07-30-2009 09:35 AM
I attempted to send a link to a friend, and Verizon's software prevented me from sending the message, with a message saying "....the mail server responded 5.7.1...determined to be spam."
By using the old standby workaround--guile, trickery and deceit--I was able to convey the info to my intended recipient.
But as I think about it, it's clear that Verizon must be scanning *every* email a customer sends! What other method could Verizon be using to determine that a messge is objectionable, other than scanning the message? And if Verizon is doing that, what is it doing with that information? Is it reporting the info to someone, like CIA or NSA?

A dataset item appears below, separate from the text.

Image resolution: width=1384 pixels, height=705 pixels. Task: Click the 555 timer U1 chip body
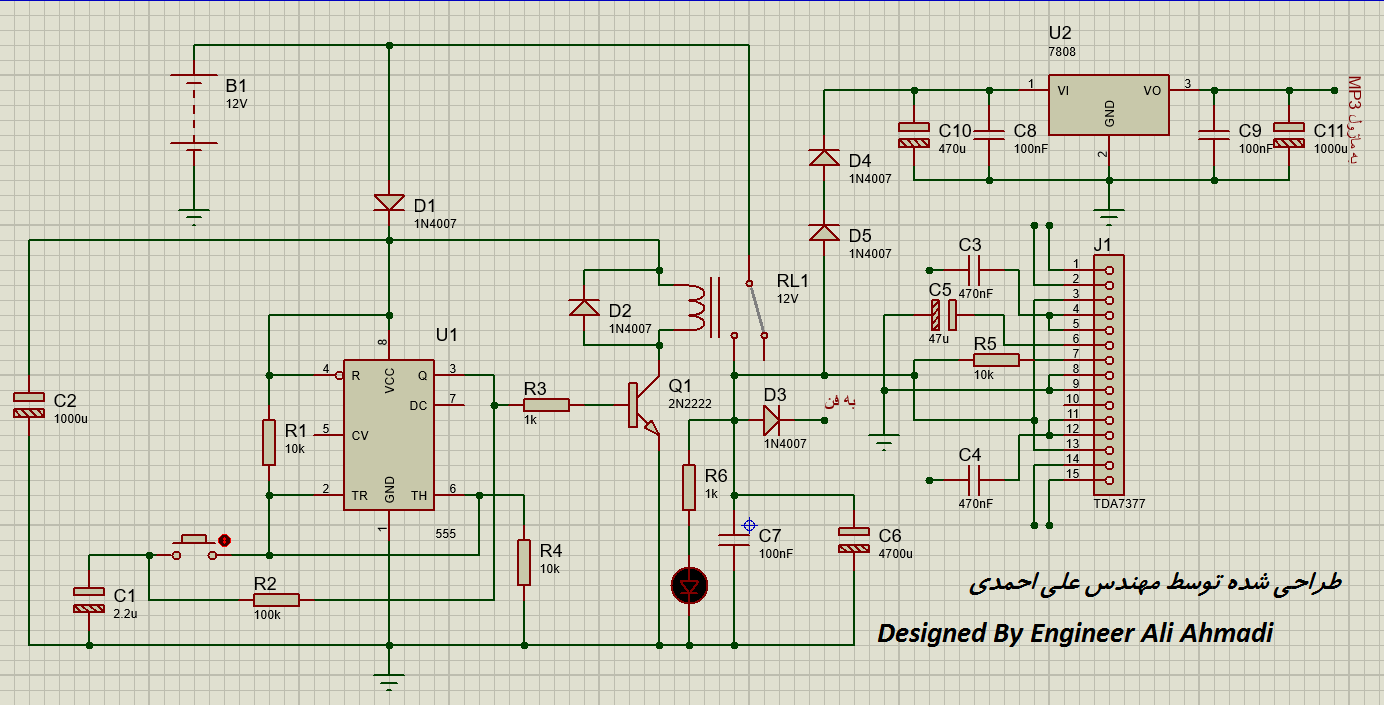tap(389, 435)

Now I'm wondering: does Verizon maintain a list of "bad" addresses?
The fact that Verizon blocked this URL is additional support for something I noticed long ago: the folks at Verizon are not too bright. First of all, the target URL contains innocuous, unoffensive information But even more significant, how could I be attempting to spam someone if I'm sending my message to ONE individual--and at that, an individual who;s a friend, and to whom I've sent hundreds of messages?
(Nor was it easy to find this forum! But I can see why Verizon would want to keep customers from complaining, when other customers could see that info.)
These Verizon folks are so dumb (this is not the first problem I've had with Verizon) I'm gonna start looking around for an ISP that's not a "legacy" company, as Verizon is.
07-31-2009 09:11 AM
do you have any idea how many emails are sent daily?
It would be INCREDABLY impracticle for verizon to read every single email.
The only reason it was marked as spam is because SOMETHIGN in the email tripped off the spam alert.
It is a very automated system, your privacy is not being violated.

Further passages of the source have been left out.